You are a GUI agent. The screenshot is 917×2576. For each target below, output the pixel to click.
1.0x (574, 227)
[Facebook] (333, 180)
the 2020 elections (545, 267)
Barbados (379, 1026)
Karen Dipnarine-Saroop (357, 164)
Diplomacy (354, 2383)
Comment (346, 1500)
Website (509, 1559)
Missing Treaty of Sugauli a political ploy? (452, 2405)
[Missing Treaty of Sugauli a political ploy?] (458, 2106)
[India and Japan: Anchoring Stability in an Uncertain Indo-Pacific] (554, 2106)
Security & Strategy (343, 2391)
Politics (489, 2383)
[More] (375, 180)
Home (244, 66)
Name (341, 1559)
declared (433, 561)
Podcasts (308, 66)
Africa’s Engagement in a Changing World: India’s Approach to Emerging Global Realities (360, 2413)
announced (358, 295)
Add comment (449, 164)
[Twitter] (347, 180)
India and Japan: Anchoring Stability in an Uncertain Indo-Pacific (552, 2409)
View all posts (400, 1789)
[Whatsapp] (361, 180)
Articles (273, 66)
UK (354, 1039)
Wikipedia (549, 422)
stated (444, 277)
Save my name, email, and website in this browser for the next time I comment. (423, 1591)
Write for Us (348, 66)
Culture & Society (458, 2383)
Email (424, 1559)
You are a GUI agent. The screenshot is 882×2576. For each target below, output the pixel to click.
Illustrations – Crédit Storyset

(Problem description): Print, from the entries above, the line with "1.0x (574, 227)", the line with "Name (341, 1559)" and all lines between them, exactly and with nothing else.

(Solution for this problem):
1.0x (574, 227)
[Facebook] (333, 180)
the 2020 elections (545, 267)
Barbados (379, 1026)
Karen Dipnarine-Saroop (357, 164)
Diplomacy (354, 2383)
Comment (346, 1500)
Website (509, 1559)
Missing Treaty of Sugauli a political ploy? (452, 2405)
[Missing Treaty of Sugauli a political ploy?] (458, 2106)
[India and Japan: Anchoring Stability in an Uncertain Indo-Pacific] (554, 2106)
Security & Strategy (343, 2391)
Politics (489, 2383)
[More] (375, 180)
Home (244, 66)
Name (341, 1559)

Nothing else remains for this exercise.